Mais transgenico seminato in due campi friulani. La Regione prenderà provvedimenti
22.05.2014 No Ogm in Friuli-Venezia Giulia, ma nel rispetto della normativa comunitaria. È questa la posizione sottolineata dalla presidente della Regione, Debora Serracchiani, intervenuta ieri a Milano al «mega» convegno della Coldiretti nazionale che ha riunito nel capoluogo lombardo oltre diecimila iscritti. Tra questi quasi un migliaio provenienti da Gorizia, Pordenone, Trieste ed Udine, guidati dal presidente Fvg, Dario Ermacora.
In questi giorni, però, ha ricordato Serracchiani, nonostante i divieti nazionale e regionale, all’Amministrazione regionale sono state notificate la semina di mais Ogm in due campi. Gli uffici della Regione stanno ora lavorando di concerto con quelli statali, in particolare con il Corpo forestale dello Stato, in costante contatto e coordinamento per attivare tutti gli strumenti possibili nei confronti di chi ha trasgredito.
Allo Stato dunque viene chiesto un supporto, anche perché – è stato detto – è necessario che la normativa statale contenga precise indicazioni circa le sanzioni da applicare a chi decide di seminare Ogm.
E in tal senso ieri a Milano, all’incontro sul tema «L’Agricoltura di chi ama l’Italia», la presidente del Friuli-Venezia Giulia ha chiesto a Coldiretti di sostenere la richiesta – cioè sanzioni capaci di impedire le coltivazioni Ogm – di una rivisitazione del testo del decreto del 2013.
Una sintetica rassegna allestita sempre da Coldiretti nell’ambito dell’incontro, ha illustrato i mille volti degli «imbrogli» alimentari ai danni dei prodotti made in Italy: dai «wine-kit» (si stima che in Europa vengano consumate ogni anno 20 milioni di bottiglie, con etichette di vino italiano, realizzate con polveri di vino), ai formaggi con polvere di caseina, ai 29 milioni di chilogrammi di concentrato di pomodoro proveniente dalla Cina, affari spesso
gestiti dalle cosiddette agromafie che fatturano annualmente 14 miliardi di euro.
Di fronte a tutto ciò, campeggia il grande problema della salvaguardia dei «giacimenti enogastronomici» che fanno grande l’Italia nel mondo.
Occorrono, come ha ricordato tra gli altri anche Paolo Barilla, vicepresidente di Barilla Alimentare spa, garanzie di sicurezza, che poi sono il presupposto del gusto, è necessario ad esempio promuovere in accordo con le Regioni, ha proposto il ministro delle Politiche agricole Maurizio Martina, «filiere corte», appare indispensabile attivare un percorso di protezione che deve essere fatto dentro e con l’Europa, ha indicato la presidente del Friuli-Venezia Giulia.
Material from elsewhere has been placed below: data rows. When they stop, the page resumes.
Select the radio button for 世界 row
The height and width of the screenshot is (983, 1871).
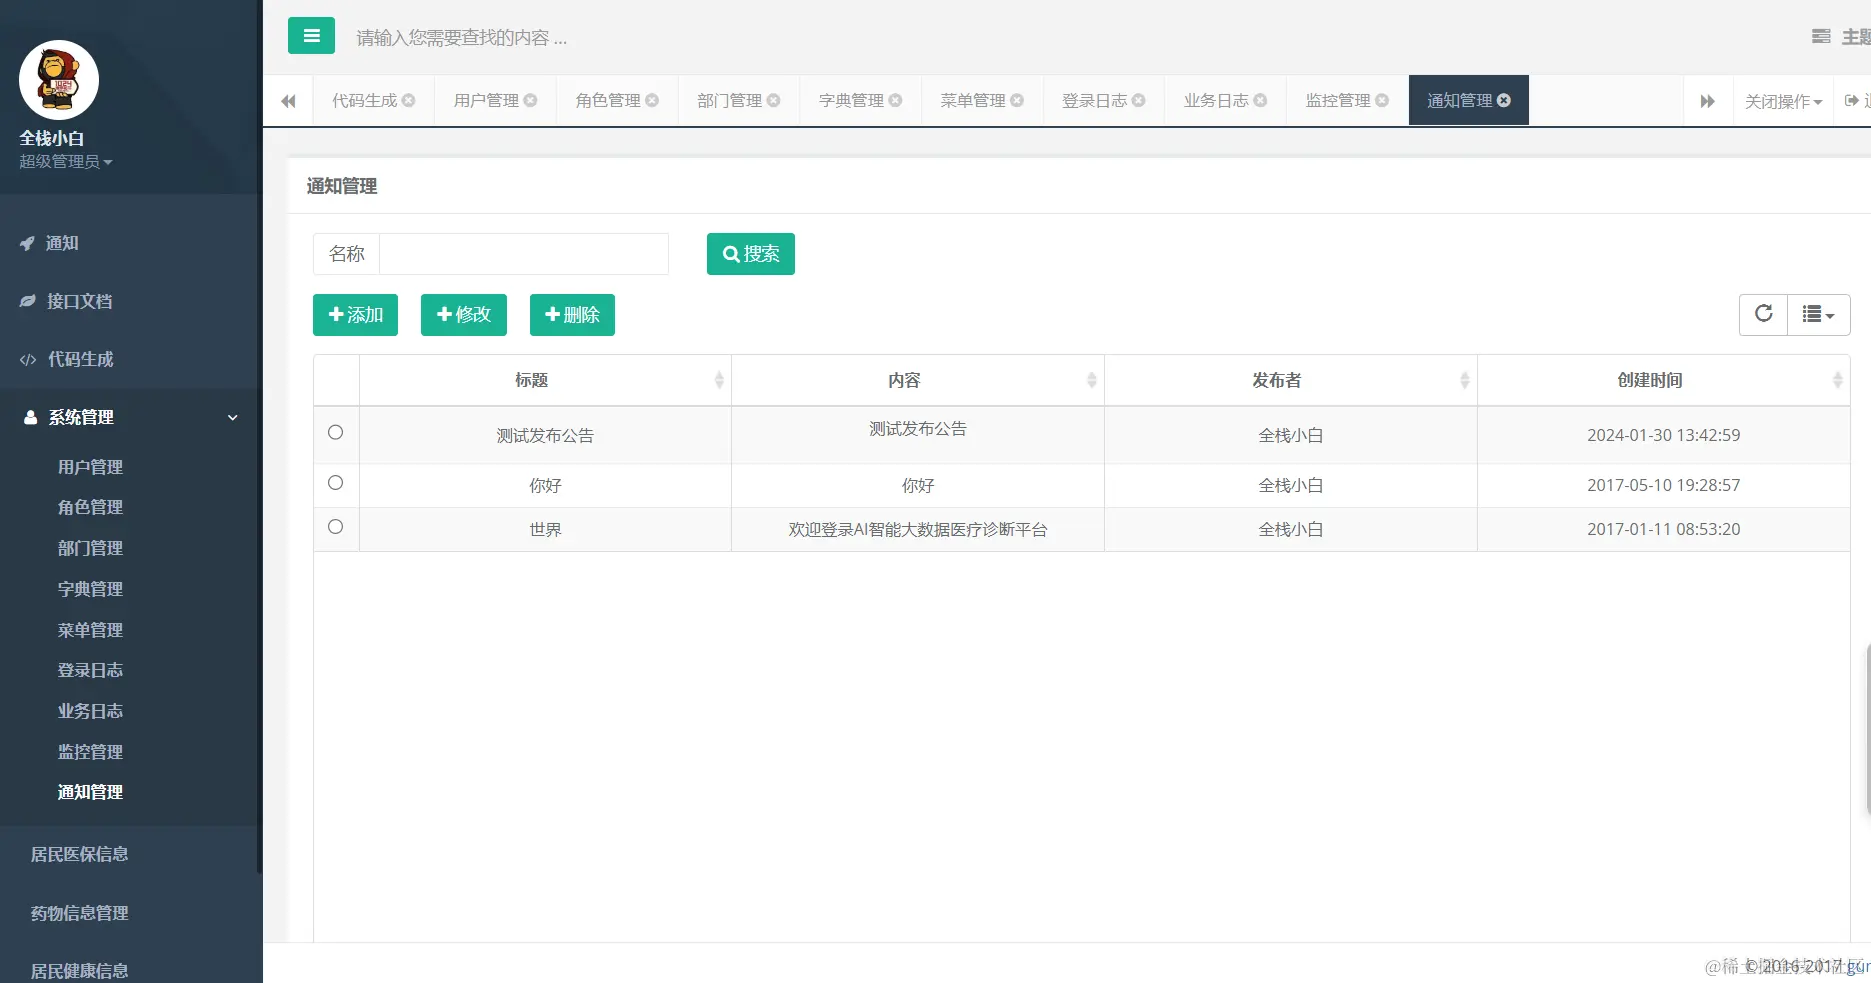(x=336, y=526)
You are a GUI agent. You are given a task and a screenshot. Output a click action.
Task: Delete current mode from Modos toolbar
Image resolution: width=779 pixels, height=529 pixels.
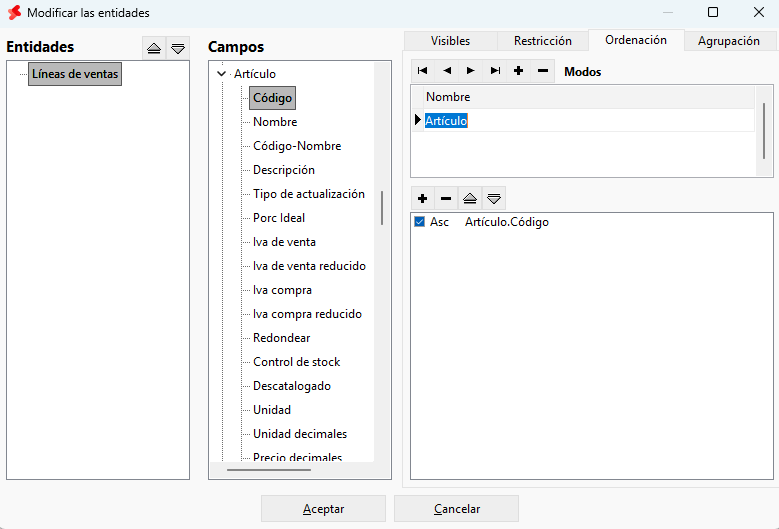tap(543, 71)
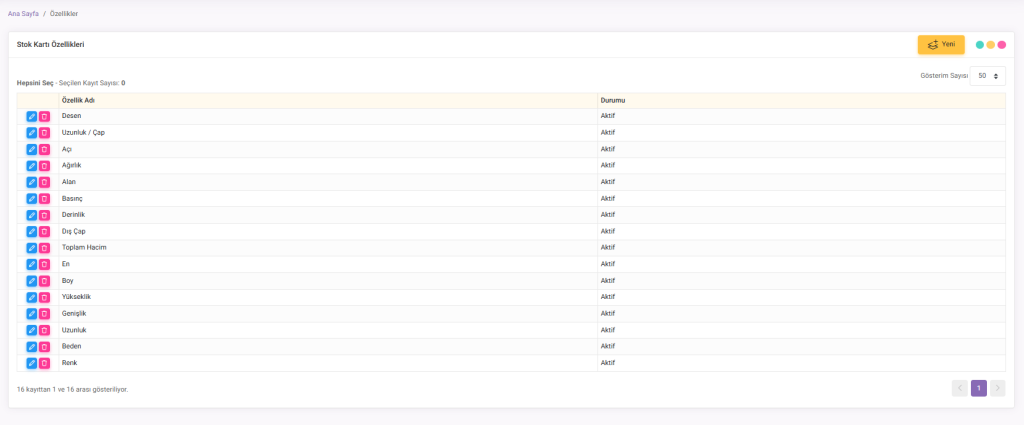The height and width of the screenshot is (425, 1024).
Task: Click the teal circle panel control
Action: [x=980, y=45]
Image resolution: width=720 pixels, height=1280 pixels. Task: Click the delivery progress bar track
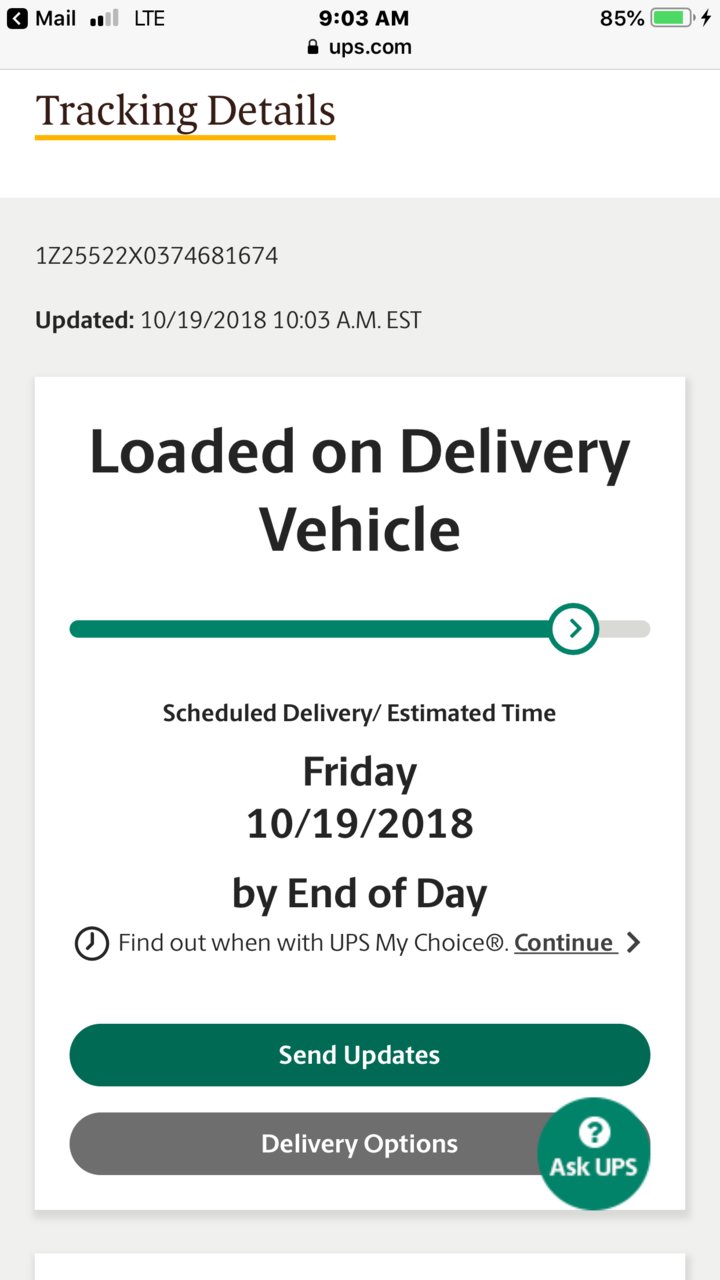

È questo un interesse soprattutto dei Paesi produttori, quali l’Italia, rispetto ad altre realtà, del Nord Europa, che sono per lo più consumatori e dunque meno interessati al problema, è stato rimarcato, anche se alcuni passaggi appaiono importanti.
Il Parlamento Ue, oggi in scadenza, ha comunque infatti già avviato il percorso per la stesura di un Regolamento per il «made in», mentre nel frattempo sono stati stipulati specifici accordi commerciali Ue-Paesi terzi per la tutela delle produzioni doc, tra cui – molto importante anche per il Friuli-Venezia Giulia – con il Canada.
Accordi che, tra l’altro, hanno portato alla recente eliminazione da una grande catena distributiva della Gran Bretagna del «Daniele ham», che evidentemente intendeva cannibalizzare il prosciutto di San Daniele.